Chart showing Indonesian thermal coal exports from 2022 to 2026, highlighting weaker export buffers ahead of a forecast El Niño event in mid-2026.

Indonesian coal markets could face renewed weather-related supply disruption in 2026 as strengthening El Niño conditions threaten exports at a time when global supply buffers appear significantly tighter than during the 2023 event.

The El Niño forecast has firmed: 61% onset by July, 88%+ probability through the second half of 2026. Weather models point to a strong El Niño event, dubbed by media ‘Godzilla’ El Niño.

But the 2023 El Niño event is the wrong reference point.

In 2023, Indonesia entered the dry months exporting up to 43Mt of thermal coal per month. The El Niño cut Jun–Sep exports 8% y-o-y, yet full year exports still increased 13% y-o-y. The system absorbed it.

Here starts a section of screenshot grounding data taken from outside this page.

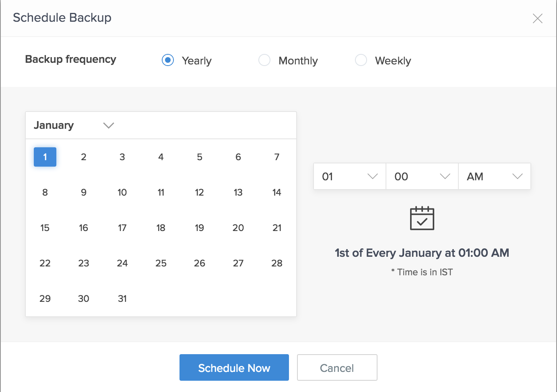The image size is (557, 392).
Task: Pick day 1 in the calendar
Action: click(45, 157)
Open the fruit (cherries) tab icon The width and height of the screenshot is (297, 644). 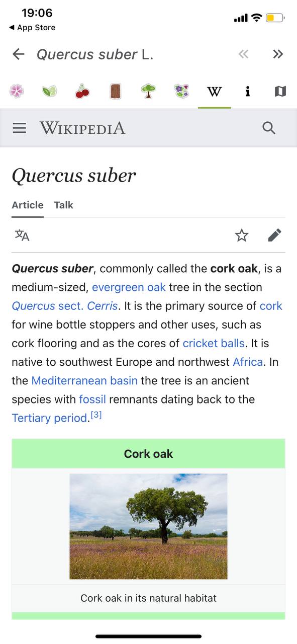tap(82, 91)
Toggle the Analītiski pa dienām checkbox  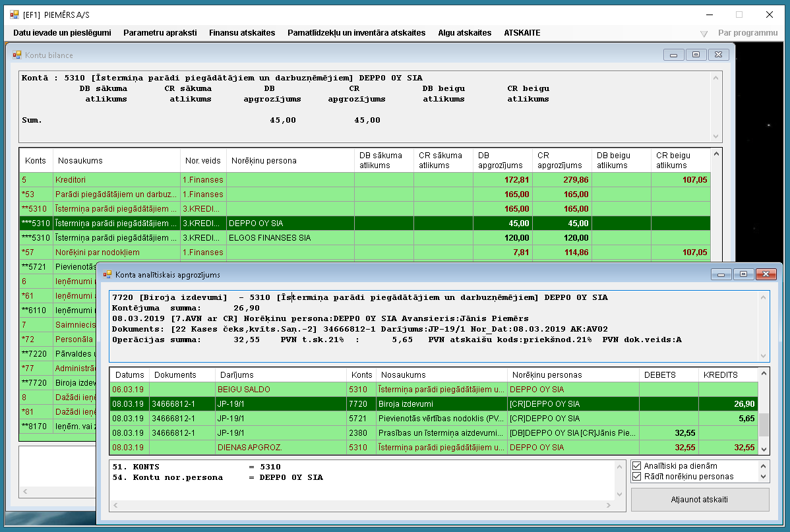tap(637, 466)
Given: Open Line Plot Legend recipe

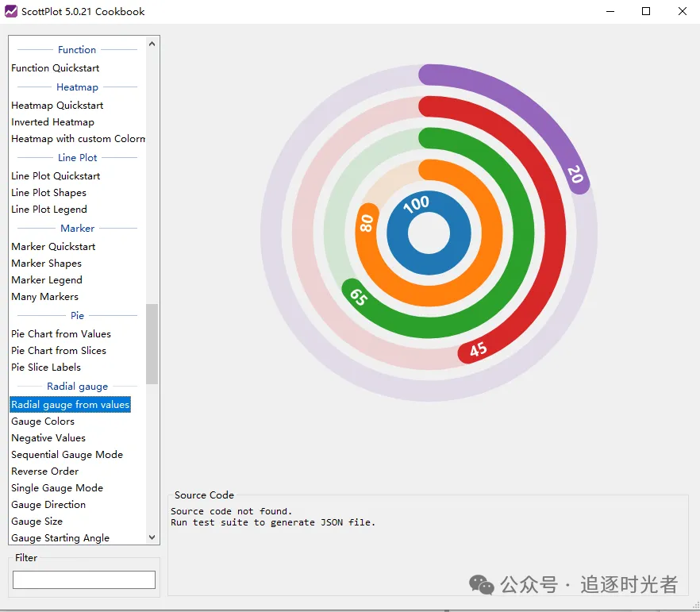Looking at the screenshot, I should click(49, 210).
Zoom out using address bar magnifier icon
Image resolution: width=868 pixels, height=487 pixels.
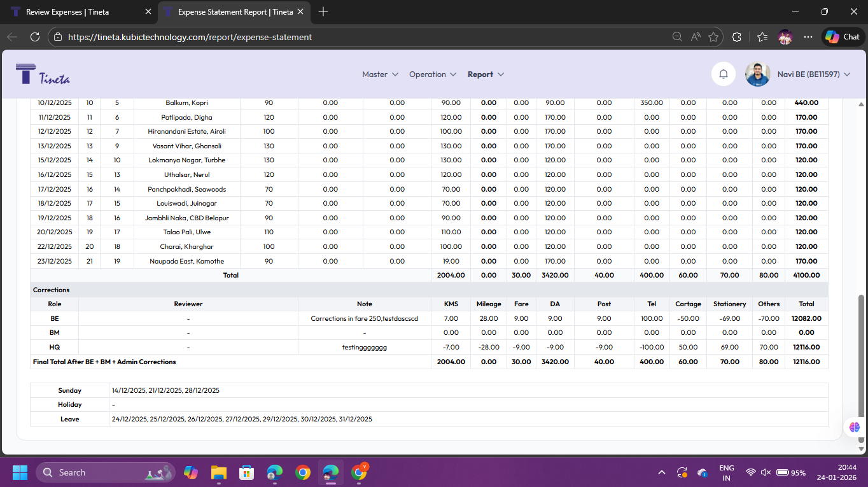tap(678, 37)
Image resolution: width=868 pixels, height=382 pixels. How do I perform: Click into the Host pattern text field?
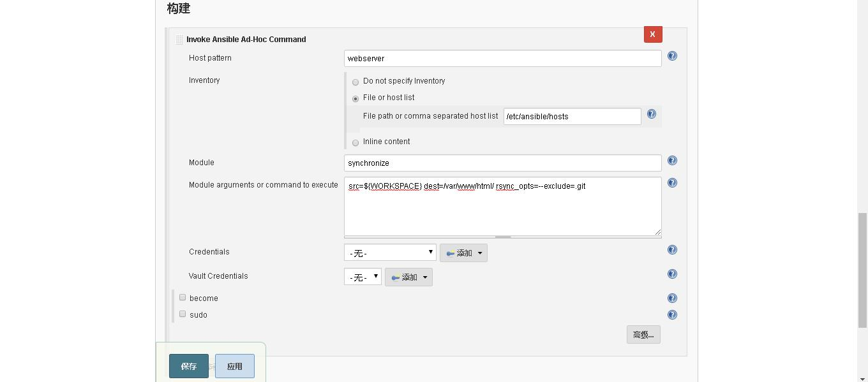pyautogui.click(x=502, y=58)
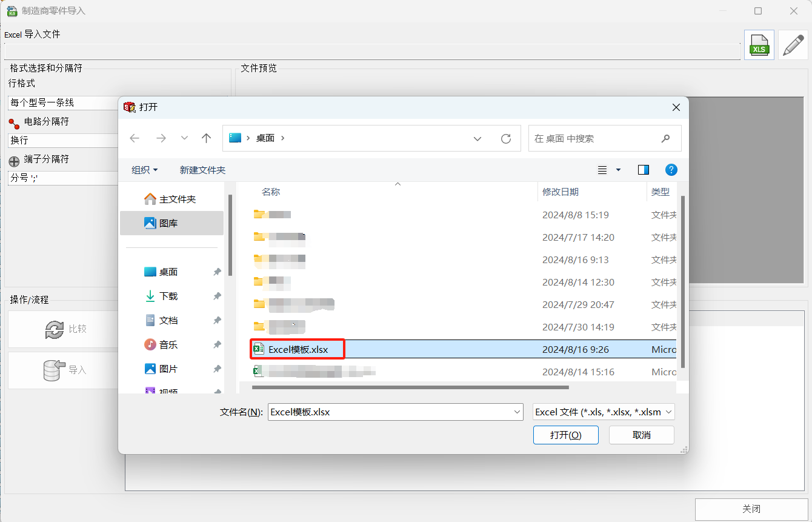Screen dimensions: 812x522
Task: Open the 组织 dropdown menu
Action: pos(145,170)
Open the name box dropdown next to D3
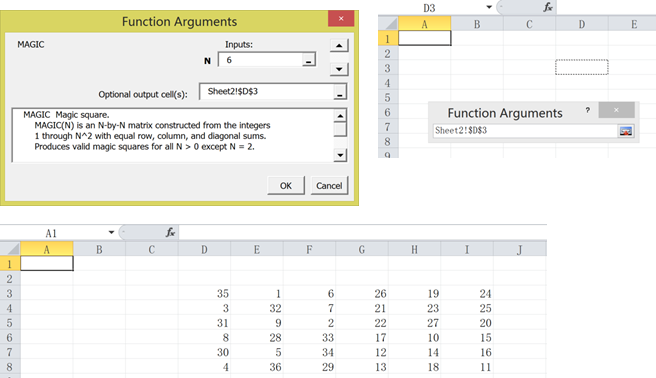 pyautogui.click(x=489, y=7)
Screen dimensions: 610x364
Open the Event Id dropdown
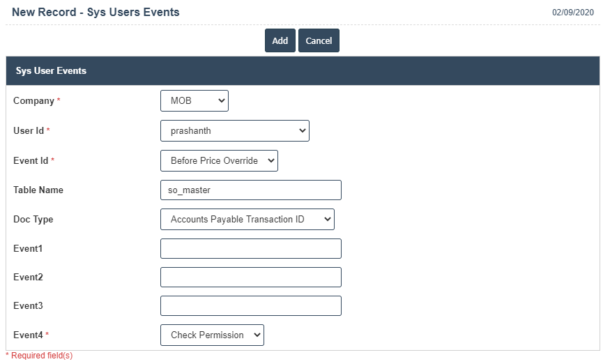click(219, 161)
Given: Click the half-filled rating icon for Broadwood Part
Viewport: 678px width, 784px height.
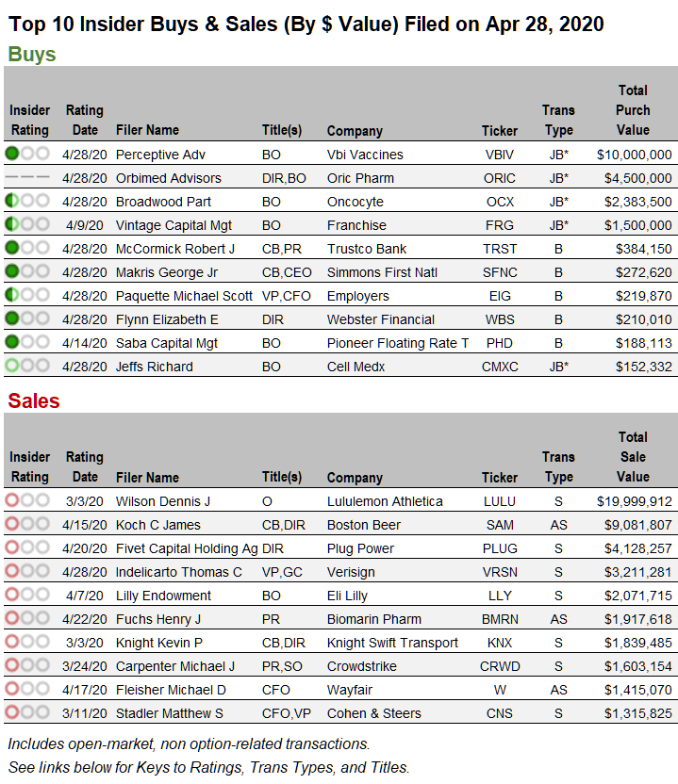Looking at the screenshot, I should coord(26,201).
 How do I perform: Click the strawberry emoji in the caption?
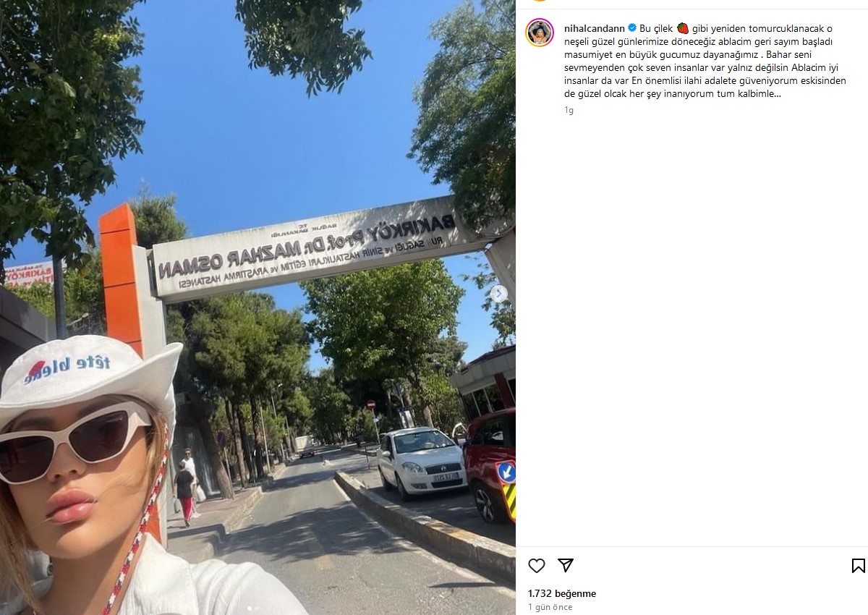click(683, 28)
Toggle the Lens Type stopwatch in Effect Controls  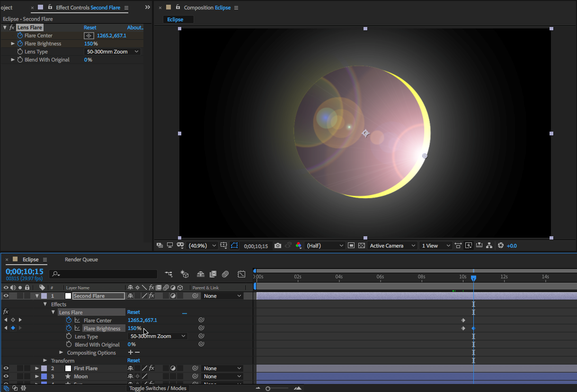[20, 52]
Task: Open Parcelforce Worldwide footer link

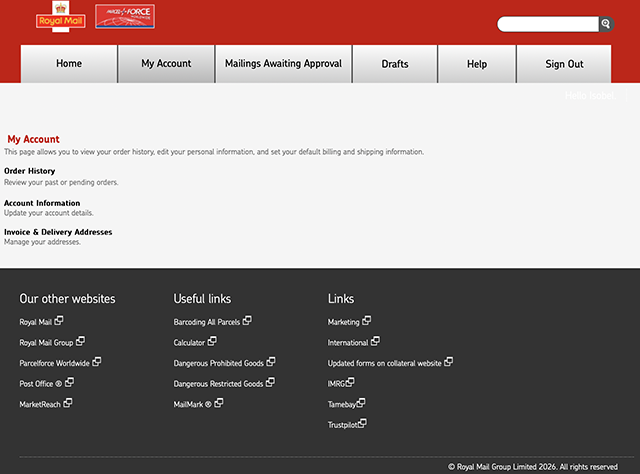Action: coord(54,363)
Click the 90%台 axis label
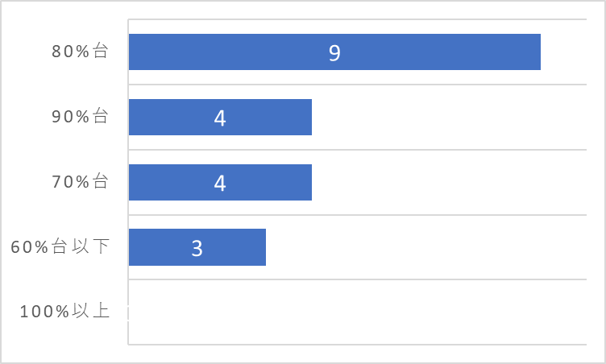The width and height of the screenshot is (606, 364). tap(80, 116)
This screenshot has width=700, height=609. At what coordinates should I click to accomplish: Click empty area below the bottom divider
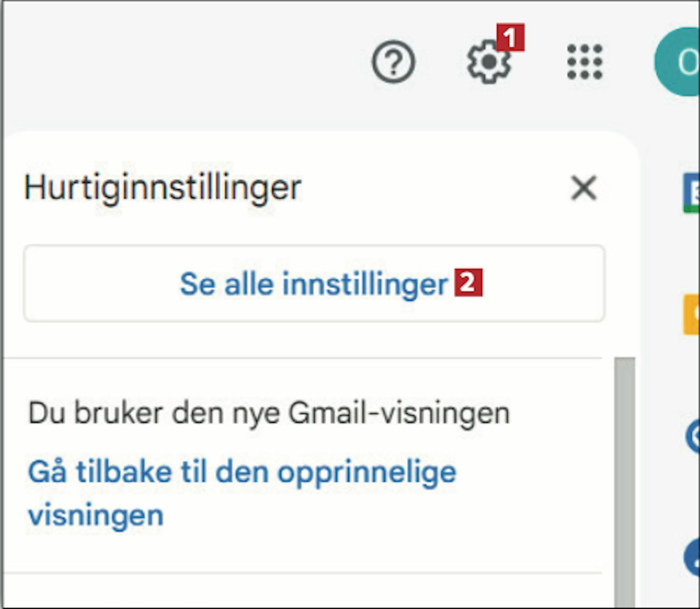[x=302, y=590]
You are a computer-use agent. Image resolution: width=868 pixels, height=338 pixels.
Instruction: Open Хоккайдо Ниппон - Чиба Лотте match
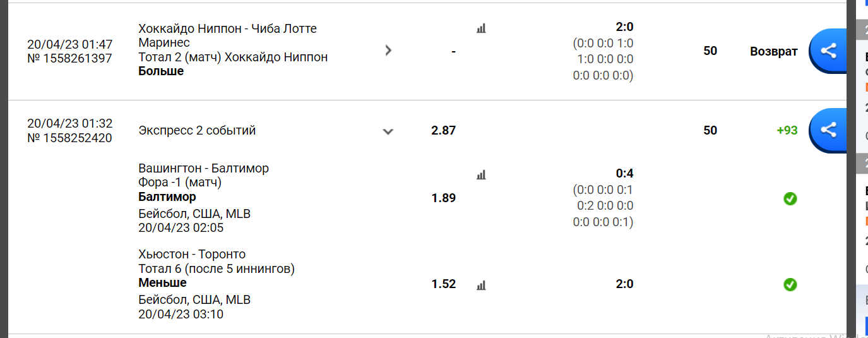coord(228,35)

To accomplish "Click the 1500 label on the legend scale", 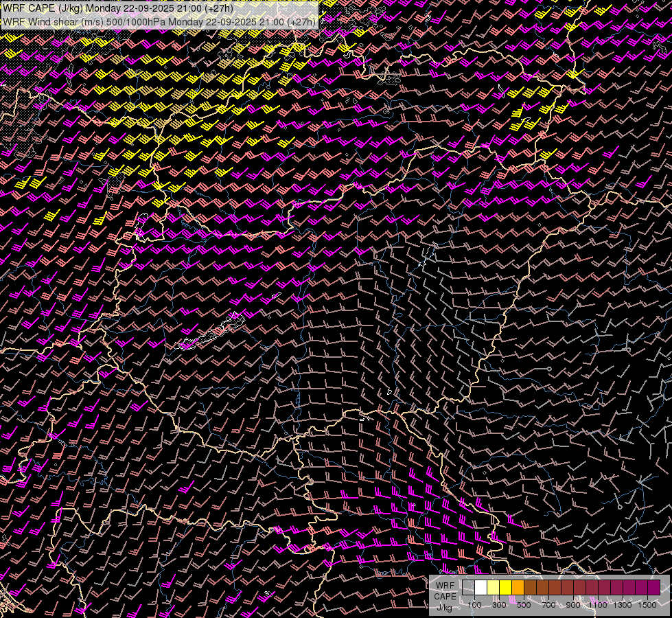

Year-to-date 2026 exports are running at under 35Mt per month 27% below the same period in 2024. A much smaller starting base.

Of the three mechanisms that absorbed supply in 2023, only one flexed:

· India bought less Indonesian coal, but only because it had a record year for its own domestic production. That mechanism is now at risk.

· River barge logistics get worse under stronger droughts, not better.

· Indonesia’s domestic supply rules push more coal onshore under stress, never less.

A strong El Niño with a positive Indian Ocean Dipole will impact Indian monsoon rainfall in the same coal belts that feed Coal India. If India can’t refill its own stocks, it will incentivise increased coal imports, supporting coal prices to be stronger through the Jun–Oct 2026 window.